Reproduce the full listing without a single change.

★ ★ ★ ★ ★ ★ ★

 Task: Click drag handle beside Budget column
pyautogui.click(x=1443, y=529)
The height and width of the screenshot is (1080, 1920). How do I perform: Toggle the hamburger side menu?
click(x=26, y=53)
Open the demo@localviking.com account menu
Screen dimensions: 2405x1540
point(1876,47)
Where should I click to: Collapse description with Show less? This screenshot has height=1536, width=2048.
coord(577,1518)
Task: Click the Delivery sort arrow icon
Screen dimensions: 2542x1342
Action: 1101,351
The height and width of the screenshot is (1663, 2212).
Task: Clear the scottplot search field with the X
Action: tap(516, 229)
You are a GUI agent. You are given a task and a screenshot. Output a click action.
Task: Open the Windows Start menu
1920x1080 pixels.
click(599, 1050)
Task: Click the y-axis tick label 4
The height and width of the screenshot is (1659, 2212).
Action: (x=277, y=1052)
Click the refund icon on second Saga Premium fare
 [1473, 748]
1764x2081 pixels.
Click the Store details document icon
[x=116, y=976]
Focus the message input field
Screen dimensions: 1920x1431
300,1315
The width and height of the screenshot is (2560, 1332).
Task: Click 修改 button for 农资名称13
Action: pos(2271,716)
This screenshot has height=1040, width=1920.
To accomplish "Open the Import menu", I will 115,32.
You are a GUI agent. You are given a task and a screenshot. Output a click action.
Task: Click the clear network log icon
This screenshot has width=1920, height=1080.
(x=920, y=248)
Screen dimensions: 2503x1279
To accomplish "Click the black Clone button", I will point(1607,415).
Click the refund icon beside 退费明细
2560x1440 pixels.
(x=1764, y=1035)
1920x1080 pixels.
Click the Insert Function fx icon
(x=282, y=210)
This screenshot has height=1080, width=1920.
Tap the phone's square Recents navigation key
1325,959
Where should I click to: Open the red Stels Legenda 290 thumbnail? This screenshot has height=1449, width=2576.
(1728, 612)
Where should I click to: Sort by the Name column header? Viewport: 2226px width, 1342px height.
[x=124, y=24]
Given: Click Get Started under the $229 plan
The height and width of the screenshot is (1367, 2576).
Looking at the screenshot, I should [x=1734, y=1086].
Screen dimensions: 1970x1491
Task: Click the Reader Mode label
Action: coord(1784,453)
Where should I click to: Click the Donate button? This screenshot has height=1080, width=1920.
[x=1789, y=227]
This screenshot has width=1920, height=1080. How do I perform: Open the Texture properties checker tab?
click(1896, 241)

★ ★ ★ ★ ★ ★ ★

- OUTPUT OF THE EXERCISE
 Task: Click drag handle beside Budget column
pyautogui.click(x=1443, y=529)
The height and width of the screenshot is (1080, 1920). How do I perform: Toggle the hamburger side menu?
click(x=26, y=53)
Open the demo@localviking.com account menu
Screen dimensions: 2405x1540
point(1876,47)
Where should I click to: Collapse description with Show less? This screenshot has height=1536, width=2048.
coord(577,1518)
Task: Click the Delivery sort arrow icon
Screen dimensions: 2542x1342
Action: 1101,351
The height and width of the screenshot is (1663, 2212).
Task: Clear the scottplot search field with the X
Action: tap(516, 229)
You are a GUI agent. You are given a task and a screenshot. Output a click action.
Task: Open the Windows Start menu
1920x1080 pixels.
click(599, 1050)
Task: Click the y-axis tick label 4
The height and width of the screenshot is (1659, 2212).
Action: (x=277, y=1052)
Click the refund icon on second Saga Premium fare
 [1473, 748]
1764x2081 pixels.
Click the Store details document icon
[x=116, y=976]
Focus the message input field
Screen dimensions: 1920x1431
300,1315
The width and height of the screenshot is (2560, 1332).
Task: Click 修改 button for 农资名称13
Action: pos(2271,716)
This screenshot has height=1040, width=1920.
To accomplish "Open the Import menu", I will 115,32.
You are a GUI agent. You are given a task and a screenshot. Output a click action.
Task: Click the clear network log icon
This screenshot has width=1920, height=1080.
(x=920, y=248)
Screen dimensions: 2503x1279
To accomplish "Click the black Clone button", I will point(1607,415).
Click the refund icon beside 退费明细
2560x1440 pixels.
(x=1764, y=1035)
1920x1080 pixels.
Click the Insert Function fx icon
(x=282, y=210)
This screenshot has height=1080, width=1920.
Tap the phone's square Recents navigation key
1325,959
Where should I click to: Open the red Stels Legenda 290 thumbnail? This screenshot has height=1449, width=2576.
(1728, 612)
Where should I click to: Sort by the Name column header? Viewport: 2226px width, 1342px height.
[x=124, y=24]
Given: Click Get Started under the $229 plan
The height and width of the screenshot is (1367, 2576).
Looking at the screenshot, I should [x=1734, y=1086].
Screen dimensions: 1970x1491
Task: Click the Reader Mode label
Action: coord(1784,453)
Where should I click to: Click the Donate button? This screenshot has height=1080, width=1920.
[x=1789, y=227]
This screenshot has width=1920, height=1080. How do I perform: Open the Texture properties checker tab?
click(1896, 241)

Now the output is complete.